AIM OF THE TASK: What the response needs is every record, repeated verbatim, and no images.

RECORDED INFORMATION:
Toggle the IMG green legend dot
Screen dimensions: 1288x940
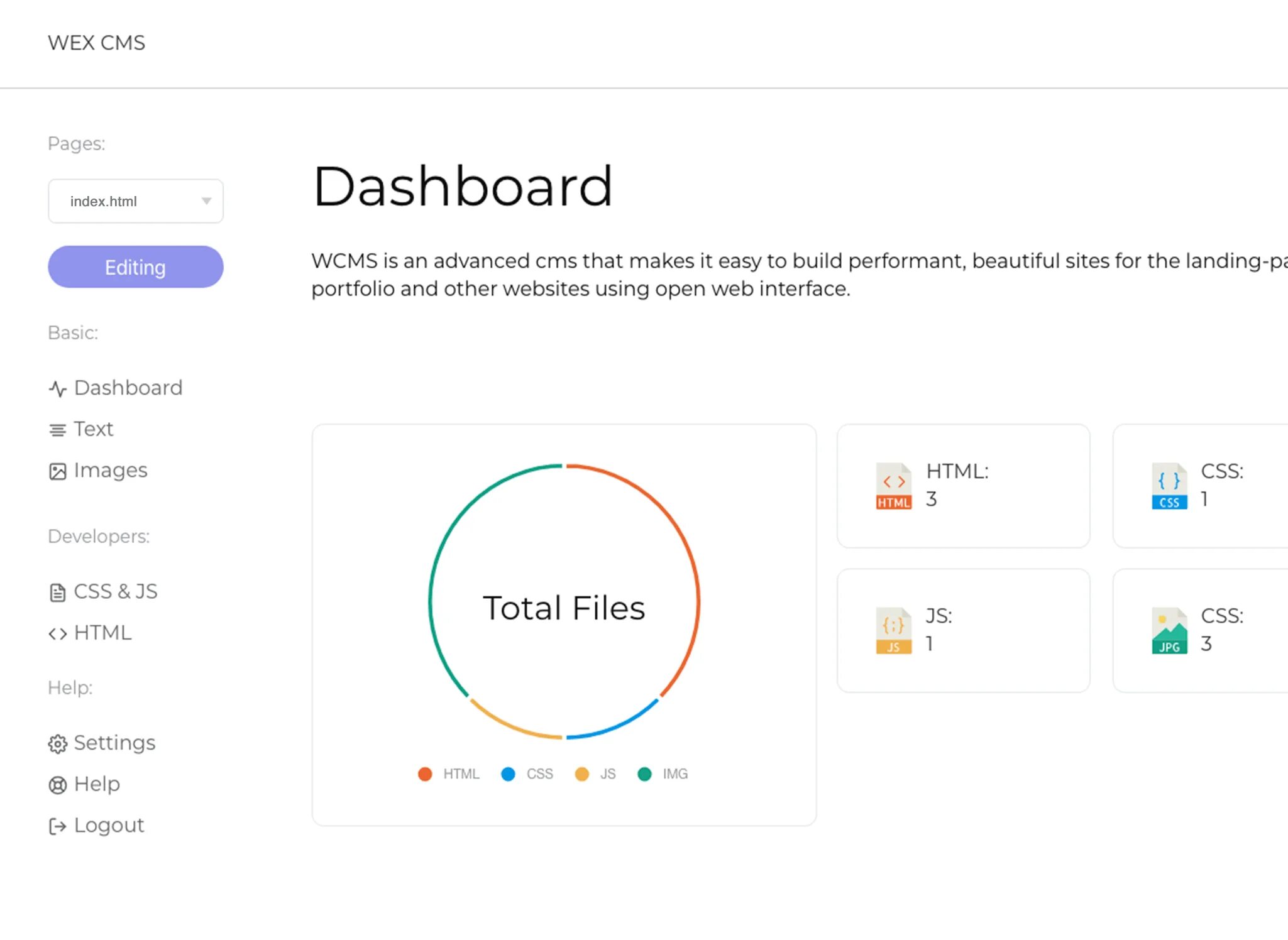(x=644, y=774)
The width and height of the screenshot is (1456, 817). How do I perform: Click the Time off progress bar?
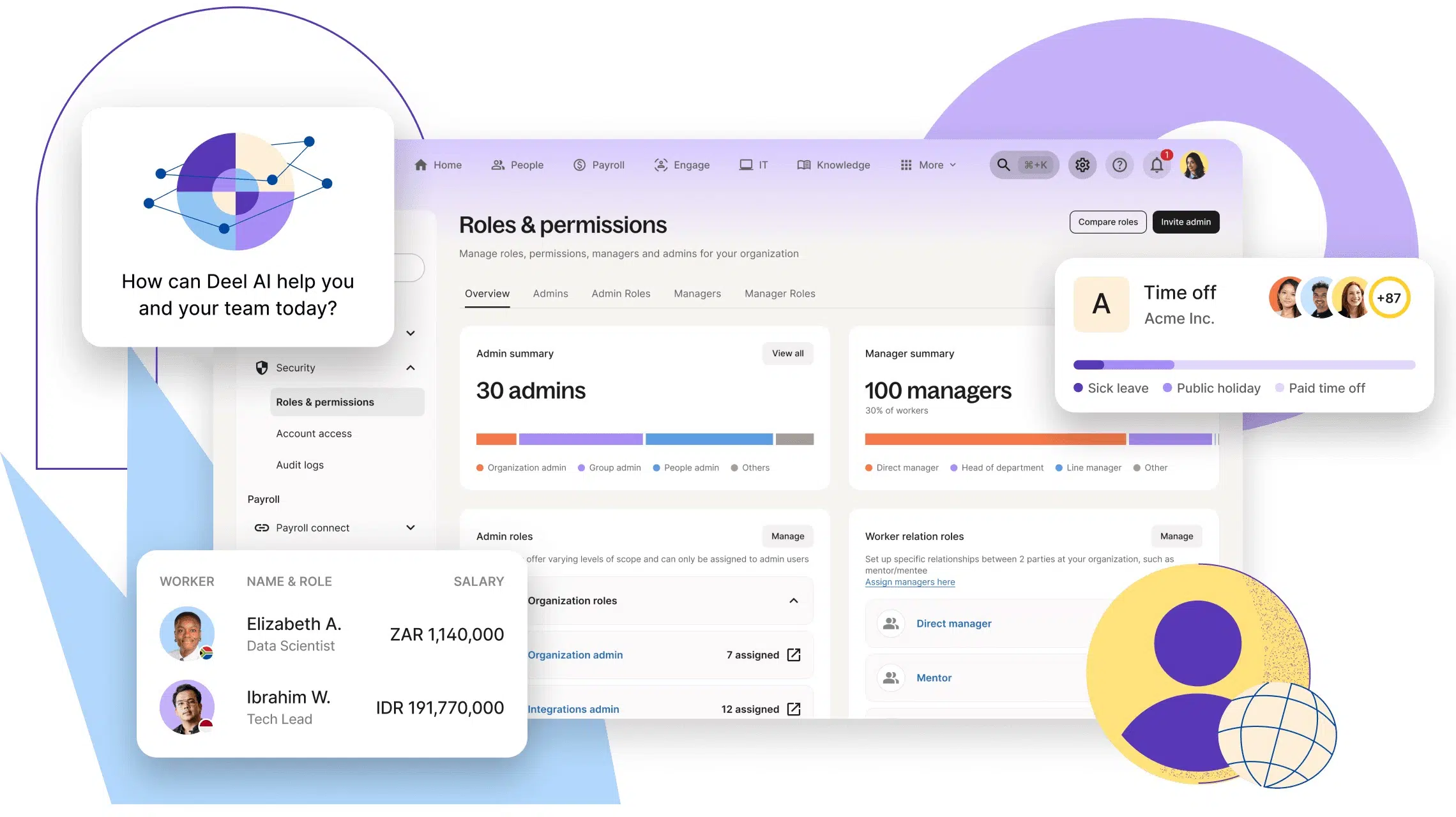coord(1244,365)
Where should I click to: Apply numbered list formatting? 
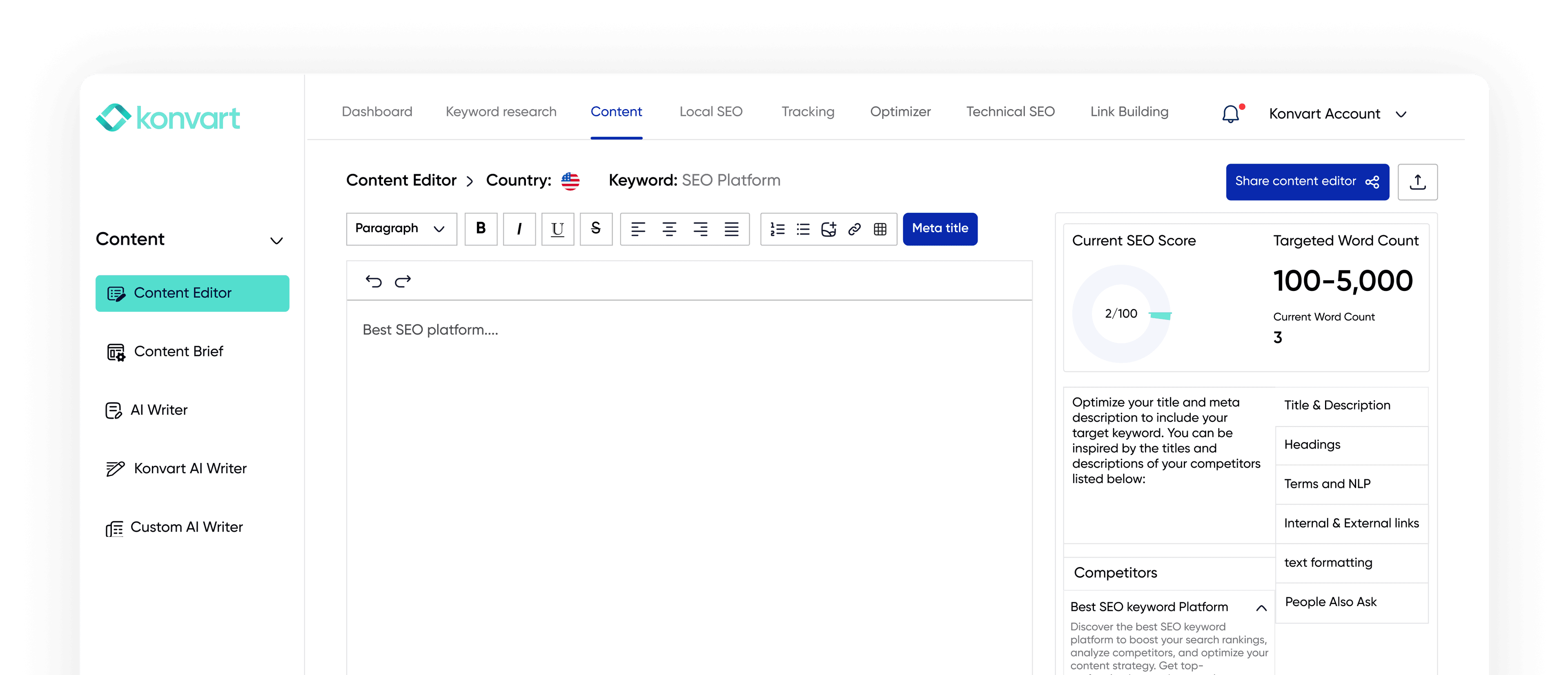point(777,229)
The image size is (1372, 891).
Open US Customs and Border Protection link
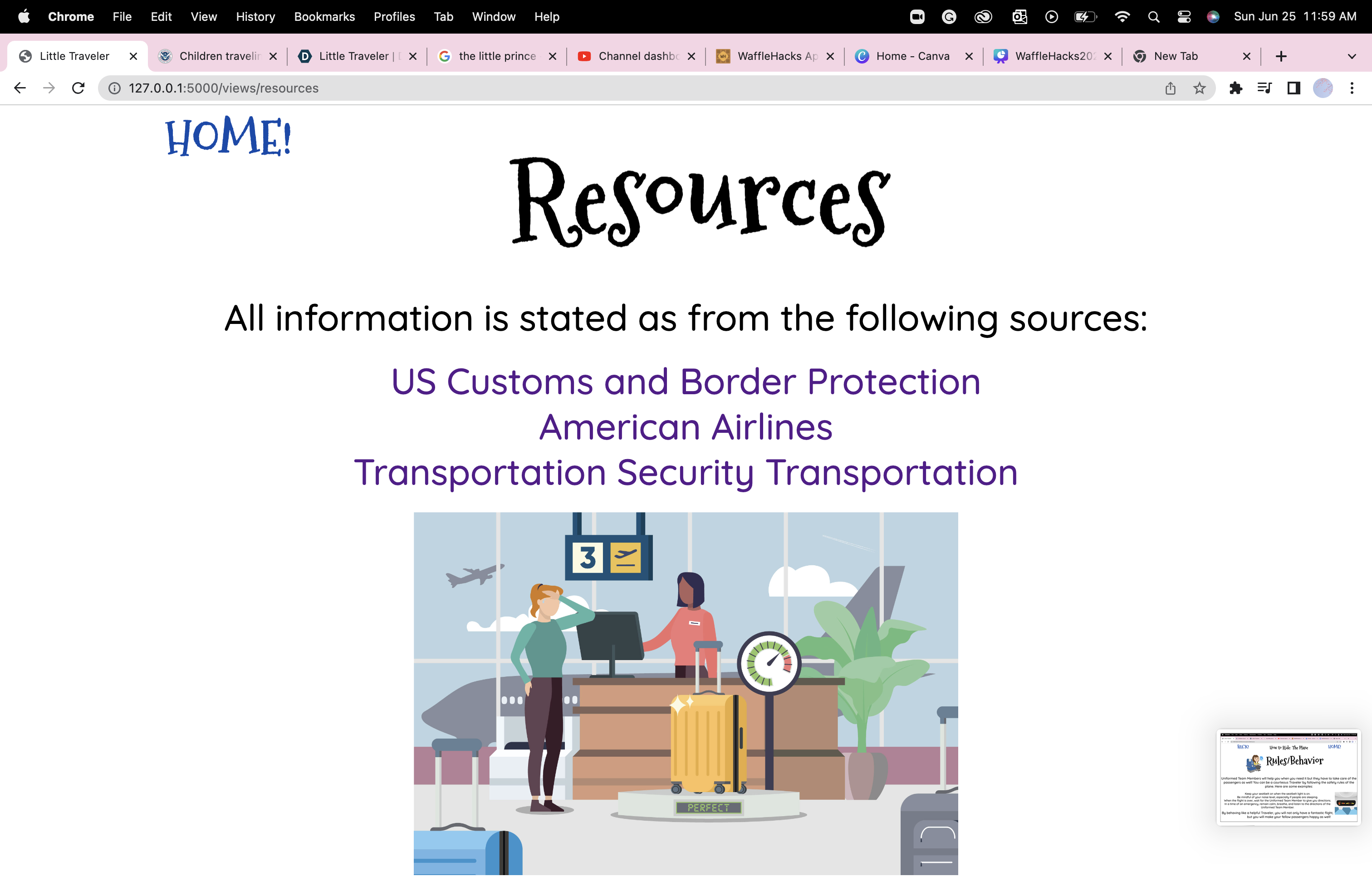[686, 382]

SOLUTION:
Toggle the IMG green legend dot
Screen dimensions: 1288x940
(x=644, y=774)
The width and height of the screenshot is (1456, 817). How do I perform: Click the Time off progress bar?
coord(1244,365)
Where should I click to: Apply numbered list formatting? 
point(777,229)
The image size is (1372, 891).
Open US Customs and Border Protection link
[686, 382]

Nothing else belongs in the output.